0000 1010 1010 0110 1011 0101 0010 1010 0000 0101 0010 0101
x000 1010 x010 0110 x011 0101 x010 1010 x000 0101 x010 0101

At this point, I realize that the last bytes (other than the check bit) in both of these are identical: 010 0101. But in the check bit in the second case is a 0, and in the first case it's a 1. So clearly I am doing something wrong.

Also I tried the other way around. I know that 9 is 1001 in binary. So if I know that the value comes out to +1E+9, then I looked for a 1001 in the binary, and tried to make sense of what the rest of it would mean; but that didn't come up with useful results. I thought, maybe the bytes are little-endian? Maybe the bits are in reverse order? And still I couldn't figure it out.
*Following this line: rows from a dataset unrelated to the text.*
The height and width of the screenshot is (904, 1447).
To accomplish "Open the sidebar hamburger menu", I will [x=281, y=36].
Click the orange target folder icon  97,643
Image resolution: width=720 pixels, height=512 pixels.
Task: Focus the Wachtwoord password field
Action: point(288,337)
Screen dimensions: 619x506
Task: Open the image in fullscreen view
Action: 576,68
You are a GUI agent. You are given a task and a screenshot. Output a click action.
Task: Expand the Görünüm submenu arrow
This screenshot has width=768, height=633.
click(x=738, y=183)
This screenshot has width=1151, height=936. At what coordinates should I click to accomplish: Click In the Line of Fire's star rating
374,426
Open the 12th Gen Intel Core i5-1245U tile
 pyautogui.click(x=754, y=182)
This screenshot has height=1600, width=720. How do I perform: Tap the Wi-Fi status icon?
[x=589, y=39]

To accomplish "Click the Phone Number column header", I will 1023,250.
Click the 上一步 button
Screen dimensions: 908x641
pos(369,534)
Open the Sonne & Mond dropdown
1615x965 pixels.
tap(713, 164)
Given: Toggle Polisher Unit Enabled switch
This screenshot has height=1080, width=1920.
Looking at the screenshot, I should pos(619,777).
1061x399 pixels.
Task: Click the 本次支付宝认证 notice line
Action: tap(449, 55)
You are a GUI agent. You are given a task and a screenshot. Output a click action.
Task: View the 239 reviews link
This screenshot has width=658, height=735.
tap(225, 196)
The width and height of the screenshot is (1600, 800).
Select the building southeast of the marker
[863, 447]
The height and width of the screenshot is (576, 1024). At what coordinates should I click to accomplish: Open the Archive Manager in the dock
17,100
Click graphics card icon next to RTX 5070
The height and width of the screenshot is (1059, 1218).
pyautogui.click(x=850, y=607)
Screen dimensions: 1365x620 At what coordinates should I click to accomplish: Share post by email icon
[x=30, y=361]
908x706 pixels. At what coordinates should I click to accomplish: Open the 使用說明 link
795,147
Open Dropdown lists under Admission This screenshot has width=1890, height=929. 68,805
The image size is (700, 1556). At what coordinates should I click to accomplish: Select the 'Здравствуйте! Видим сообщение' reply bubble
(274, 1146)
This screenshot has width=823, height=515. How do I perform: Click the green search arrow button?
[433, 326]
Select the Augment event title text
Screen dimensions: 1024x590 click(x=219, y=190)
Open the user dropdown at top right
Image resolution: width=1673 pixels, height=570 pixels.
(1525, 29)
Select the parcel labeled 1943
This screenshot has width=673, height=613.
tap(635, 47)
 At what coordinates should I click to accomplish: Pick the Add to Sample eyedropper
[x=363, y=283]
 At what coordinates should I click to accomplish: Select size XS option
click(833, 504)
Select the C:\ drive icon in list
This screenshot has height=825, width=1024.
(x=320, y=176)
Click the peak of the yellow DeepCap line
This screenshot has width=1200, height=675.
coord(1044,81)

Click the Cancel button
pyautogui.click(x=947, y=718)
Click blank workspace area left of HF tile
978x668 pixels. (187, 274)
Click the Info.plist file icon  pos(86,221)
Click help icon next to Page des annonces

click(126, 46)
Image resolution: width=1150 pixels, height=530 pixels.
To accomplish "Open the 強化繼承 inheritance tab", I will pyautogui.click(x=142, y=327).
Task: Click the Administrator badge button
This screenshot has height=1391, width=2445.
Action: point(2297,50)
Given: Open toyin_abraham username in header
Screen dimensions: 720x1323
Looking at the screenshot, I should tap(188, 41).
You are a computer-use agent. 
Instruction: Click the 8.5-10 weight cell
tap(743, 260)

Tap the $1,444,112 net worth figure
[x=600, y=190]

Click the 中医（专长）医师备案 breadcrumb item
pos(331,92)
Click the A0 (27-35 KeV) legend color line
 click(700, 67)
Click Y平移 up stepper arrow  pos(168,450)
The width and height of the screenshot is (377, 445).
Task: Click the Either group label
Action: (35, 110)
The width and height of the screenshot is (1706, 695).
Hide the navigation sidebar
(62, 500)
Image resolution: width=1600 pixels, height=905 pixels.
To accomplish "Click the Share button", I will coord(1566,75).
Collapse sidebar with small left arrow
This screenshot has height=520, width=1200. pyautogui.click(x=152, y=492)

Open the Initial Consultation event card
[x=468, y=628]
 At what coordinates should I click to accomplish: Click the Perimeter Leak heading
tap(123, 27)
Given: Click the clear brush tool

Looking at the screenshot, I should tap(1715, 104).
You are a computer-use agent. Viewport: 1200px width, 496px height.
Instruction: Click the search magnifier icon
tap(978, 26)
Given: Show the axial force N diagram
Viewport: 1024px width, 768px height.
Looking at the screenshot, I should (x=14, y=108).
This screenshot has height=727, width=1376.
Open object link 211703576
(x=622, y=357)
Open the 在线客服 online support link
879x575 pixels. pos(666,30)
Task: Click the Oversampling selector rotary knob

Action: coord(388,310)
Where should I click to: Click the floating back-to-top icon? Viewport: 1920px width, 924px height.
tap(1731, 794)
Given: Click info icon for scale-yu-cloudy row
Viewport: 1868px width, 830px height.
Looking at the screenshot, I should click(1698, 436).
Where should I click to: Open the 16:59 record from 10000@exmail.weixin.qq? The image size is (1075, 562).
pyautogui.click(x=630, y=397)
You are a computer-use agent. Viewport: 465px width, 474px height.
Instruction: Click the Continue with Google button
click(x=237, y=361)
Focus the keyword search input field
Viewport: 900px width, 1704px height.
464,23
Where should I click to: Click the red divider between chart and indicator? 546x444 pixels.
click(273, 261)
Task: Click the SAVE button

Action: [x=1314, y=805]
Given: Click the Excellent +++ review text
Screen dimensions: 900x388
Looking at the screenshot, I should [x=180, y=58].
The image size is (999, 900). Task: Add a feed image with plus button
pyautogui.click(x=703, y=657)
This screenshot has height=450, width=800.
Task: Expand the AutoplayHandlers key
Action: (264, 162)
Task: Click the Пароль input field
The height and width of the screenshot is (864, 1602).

And I am having trouble finding COM communication standards on-line to help me resolve this question.

Answer 1

Thanks to @Mark Ransom's comment, I realized that the Byte size = 8 setting in C meant that, there are 8 data bits, and one parity bit; on the other hand, on my machine the Number of data bits: 8 explicitly said 7 data + 1 parity bit. As a result, some data bits counted as check bits, and vice versa, with the bytes that don't match the parity getting omitted. This was the reason that some outputs were 5 bytes, some 6 bytes, some 7 bytes, some 8 bytes, and some 9 bytes -- when the actual length should be a bit longer -- 11 in Mark Ransom's example, and longer yet in other cases.

So I changed the code to say Byte size = 7, at which point the output started looking a lot more familiar. It turned out that what Mark Ransom said was correct, other than an added 0d 0a on the end. And my output was in fact reversed -- so the 0a at the beginning of every line in my output corresponded to the 0a at the end of every line in the real output. (and in fact, my intuition of the first bit of next-to-last byte being a check bit was correct -- just it did not translate to first bit of every byte being a check bit).